Mesh basics¶

In order to solve a model numerically in a region, we have to discretise it. There are two main ways of discretising the space: finite-difference and finite-element discretisation. discretisedfield deals only with finite-difference discretisation at the moment. This means that we are dividing our cubic region into smaller "chunks" - small cubes. We refer to the discretised region as a mesh:

$$\text{MESH} = \text{REGION} + \text{DISCRETISATION}$$

In this tutorial, we show how to define it, as well as some basic operations we can perform with meshes.

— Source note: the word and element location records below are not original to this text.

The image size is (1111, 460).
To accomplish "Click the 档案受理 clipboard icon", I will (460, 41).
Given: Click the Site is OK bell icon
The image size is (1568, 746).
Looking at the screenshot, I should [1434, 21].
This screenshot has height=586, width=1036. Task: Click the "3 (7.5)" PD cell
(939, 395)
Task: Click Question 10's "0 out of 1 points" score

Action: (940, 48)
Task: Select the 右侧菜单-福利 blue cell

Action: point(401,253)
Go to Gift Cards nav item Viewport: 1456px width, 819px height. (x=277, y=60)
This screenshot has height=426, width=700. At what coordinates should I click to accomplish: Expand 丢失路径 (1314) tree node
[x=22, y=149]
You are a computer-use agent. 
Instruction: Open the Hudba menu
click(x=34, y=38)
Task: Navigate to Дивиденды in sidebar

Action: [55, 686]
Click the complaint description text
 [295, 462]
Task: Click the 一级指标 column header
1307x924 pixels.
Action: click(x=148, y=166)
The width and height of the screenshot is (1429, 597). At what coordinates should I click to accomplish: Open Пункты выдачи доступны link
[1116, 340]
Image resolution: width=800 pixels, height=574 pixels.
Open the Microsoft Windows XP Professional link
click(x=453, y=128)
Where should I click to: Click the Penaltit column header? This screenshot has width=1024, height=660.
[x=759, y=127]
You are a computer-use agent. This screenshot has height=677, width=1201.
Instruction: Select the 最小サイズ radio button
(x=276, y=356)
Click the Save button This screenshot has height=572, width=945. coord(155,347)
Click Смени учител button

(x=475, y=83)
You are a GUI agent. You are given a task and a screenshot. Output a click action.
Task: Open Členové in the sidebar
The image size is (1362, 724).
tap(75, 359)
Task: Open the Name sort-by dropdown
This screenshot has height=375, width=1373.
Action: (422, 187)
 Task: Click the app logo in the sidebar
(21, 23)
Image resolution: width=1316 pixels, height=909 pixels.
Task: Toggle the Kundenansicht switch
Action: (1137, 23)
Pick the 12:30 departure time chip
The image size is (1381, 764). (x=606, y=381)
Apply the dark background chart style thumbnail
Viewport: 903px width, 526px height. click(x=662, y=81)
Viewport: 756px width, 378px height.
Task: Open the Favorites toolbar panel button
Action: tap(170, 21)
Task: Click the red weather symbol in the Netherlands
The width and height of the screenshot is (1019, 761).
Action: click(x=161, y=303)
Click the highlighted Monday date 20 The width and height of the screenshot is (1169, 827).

As we showed in previous tutorials, region is always cubic and it is defined by any two diagonally opposite corner points. We are going to use the same region as before, defined by the following two diagonally opposite points

$$\mathbf{p}_{1} = (0, 0, 0)$$$$\mathbf{p}_{2} = (l_{x}, l_{y}, l_{z})$$

with $l_{x} = 100 \,\text{nm}$, $l_{y} = 50 \,\text{nm}$, and $l_{z} = 20 \,\text{nm}$.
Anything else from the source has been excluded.